How to prepare: Before your training, be sure to check your email (and spam folder) to look out for any next steps or instructions from your training administrators. If you do not receive any prep work, be sure to inquire directly to ensure you haven’t missed an important notification.
4. Form a support team outside of yoga teacher training.
Though many yoga teacher training graduates rave about the connections and support they gain from within their training, it is important to seek support before the training too.
Let people know what you are about to do. Ask family, friends and coworkers to hold space for your process. Yoga training involves personal transformation. You might need a lifeline at some point: someone who can remind you of your why, your big vision and encourage you to keep going!
Read more about what one kids yoga teacher training graduate thought of the program.
5. Make time for self-reflection and journaling.
Consider why you are embarking on the training and what you hope to receive. Set an intention for the overall training and for yourself.
How would you like to feel at the end of this process?
What skills do you hope to gain?
How can you bring your best self into this course?
Practicing self-reflection (and journaling those thoughts) will not only prepare you for teacher training, but also help employ tools for deeper practice in the future (like gratitude journaling, which helps with teacher burnout).

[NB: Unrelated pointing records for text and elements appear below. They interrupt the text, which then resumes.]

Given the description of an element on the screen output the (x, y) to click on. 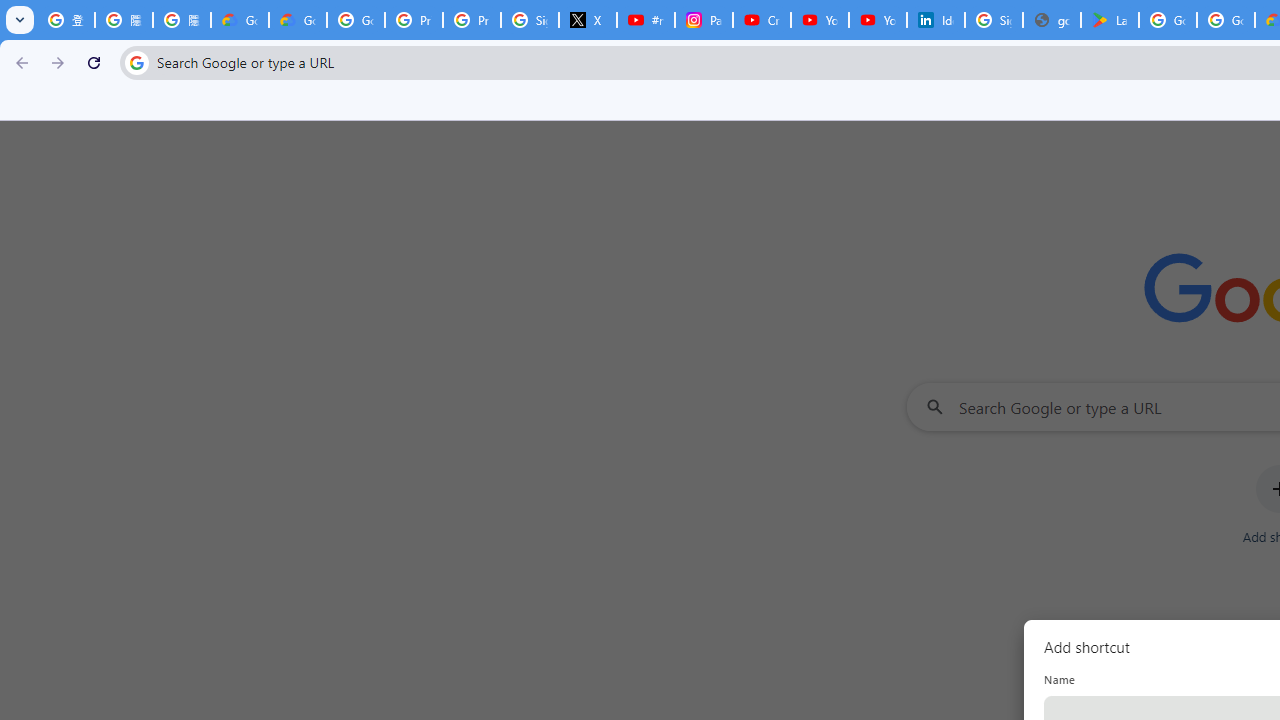
google_privacy_policy_en.pdf (1051, 20)
System (10, 11)
#nbabasketballhighlights - YouTube (645, 20)
Privacy Help Center - Policies Help (471, 20)
System (10, 11)
Google Cloud Privacy Notice (239, 20)
Back (19, 62)
Search icon (136, 62)
Sign in - Google Accounts (993, 20)
Sign in - Google Accounts (529, 20)
Forward (57, 62)
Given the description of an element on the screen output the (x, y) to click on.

6. Eliminate distractions.
Take as many work and personal obligations off your plate as possible. Ask your support team for help in handling anything that comes up while you are in your training. Have a system in place for who (not you) is in charge of different roles while you immerse in your learning.
If your personality often seeks control, asking for and accepting help does not always come naturally — allow this to be part of the process.
7. Eat, drink, sleep!
As much as possible, try to eat healthy whole foods and drink lots of water in the weeks before and during your training. Bow out of late-night social obligations (remember, your support team knows why and should be okay with you taking a few weekends off) and go to bed early!
Sleep is when we give our body and mind the opportunity to integrate, heal and repair. If you set up a healthy sleep schedule in the days or weeks before your training, you will be well rested and ready for optimal learning.
8. Pack the right supplies.
Don’t wait until the morning of your training to grab your supplies. Take the week to locate and gather the following items, and designate a “training” bag that’ll fit your coursework and necessities:
A healthy lunch
Water and a refillable bottle
Yoga Mat (if you have one)
Instruments (optional) - Yo Re Mi teachers use ukuleles and we highly recommend it for anyone using music in their classes! If you plan to use a ukulele, guitar, drum or other instrument in your classes, bring it too!
9. Identify your learning style to set yourself up for success.
Some students find they focus better when they highlight, draw, or use a fidget during lectures and discussions. Others may find they get lost trying to notate every last word and miss the greater message.
Knowing your learning style can help you make the most of intensive trainings like a yoga teacher certification, and set you up for success.
How to prepare: If it is helpful, ask your teacher ahead of time if you can record the sessions. Sometimes it is easier to stay present in the experience when you are not trying to capture everything in notes.
Last, but not least: Be excited. Be proud.
You are embarking on a new adventure — whether a continuation of your yoga journey or a brand new experience, you will emerge from this training with new knowledge, community, and tools to weave yoga and mindfulness into your life and the lives of others! Thank yourself for your commitment to learning.